Jean-Luc Mélenchon, Front de Gauche, le plus applaudi
A l’applaudimètre, il est le vainqueur de la soirée, le seul à avoir eu droit à une standing ovation de la moitié de la salle. En verve, il a misé sur un discours conceptuel, plus que sur un exposé de promesses. Il l’admet : à la base, il est un «macho méditerranéen» et «les mouvements LGBT n’étaient pas son monde». Mais, de rencontres en réflexions, il aurait compris que l’identité était la plus grande liberté, le «fondement universel de l’être humain». Maintenant, il est pour toute «dépsychiatrisation, déjudiciarisation, dépathologisation», des questions LGBT et a pour «adversaire, la structure culturelle du patriarcat.»
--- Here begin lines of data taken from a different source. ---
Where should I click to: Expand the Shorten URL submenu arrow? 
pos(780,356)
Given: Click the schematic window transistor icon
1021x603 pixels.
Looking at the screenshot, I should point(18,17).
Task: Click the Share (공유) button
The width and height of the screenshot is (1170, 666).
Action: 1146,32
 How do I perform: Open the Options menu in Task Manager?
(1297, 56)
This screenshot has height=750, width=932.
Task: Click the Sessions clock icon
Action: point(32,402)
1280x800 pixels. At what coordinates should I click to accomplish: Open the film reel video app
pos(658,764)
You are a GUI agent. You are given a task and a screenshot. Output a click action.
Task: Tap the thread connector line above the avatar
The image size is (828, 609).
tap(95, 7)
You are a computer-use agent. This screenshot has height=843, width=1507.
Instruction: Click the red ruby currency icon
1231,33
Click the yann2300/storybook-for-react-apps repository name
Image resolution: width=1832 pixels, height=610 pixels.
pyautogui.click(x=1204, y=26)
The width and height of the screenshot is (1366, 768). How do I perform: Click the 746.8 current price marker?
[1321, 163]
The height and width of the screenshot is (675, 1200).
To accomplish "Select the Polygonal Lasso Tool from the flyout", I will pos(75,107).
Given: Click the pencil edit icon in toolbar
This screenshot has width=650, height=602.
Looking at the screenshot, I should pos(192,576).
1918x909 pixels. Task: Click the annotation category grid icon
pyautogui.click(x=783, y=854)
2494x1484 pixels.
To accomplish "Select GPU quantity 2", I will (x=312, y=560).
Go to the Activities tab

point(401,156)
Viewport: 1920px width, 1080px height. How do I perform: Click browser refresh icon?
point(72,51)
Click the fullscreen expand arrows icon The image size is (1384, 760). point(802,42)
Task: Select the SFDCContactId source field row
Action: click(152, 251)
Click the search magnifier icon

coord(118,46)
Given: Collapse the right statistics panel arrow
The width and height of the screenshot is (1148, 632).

Pour lui, «l’égalité, c’est fastoche.» Provocateur, il lance, agaçant quelques personnes et faisant rire la majorité: «puisque vous vous êtes tous entichés de nuptialité, nous ouvrirons le mariage laïc» aux LGBT et il rêve d’une nouvelle révolution, «où les privilèges (hétérosexuels) seront abolis». Couvert d’applaudissements, il annonce que, dans sa 6e république, tous les couples auront les droits identiques à ceux des couples hétéros. Puis il questionne la salle: «Le mouvement LGBT peut apprendre beaucoup à la société et doit se demander comment il peut participer à notre émancipation collective.» Et il n’oublie pas de tacler ses adversaires : «toutes les avancées, comme la formation des fonctionnaires ou l’amélioration de la prévention à l’Education Nationale, comment feront-ils s’ils ne veulent pas dépenser un euro? Ces réformes sont incompatibles avec l’austérité.» Au moment de partir, les Mélenchon Président fusent d’un peu partout.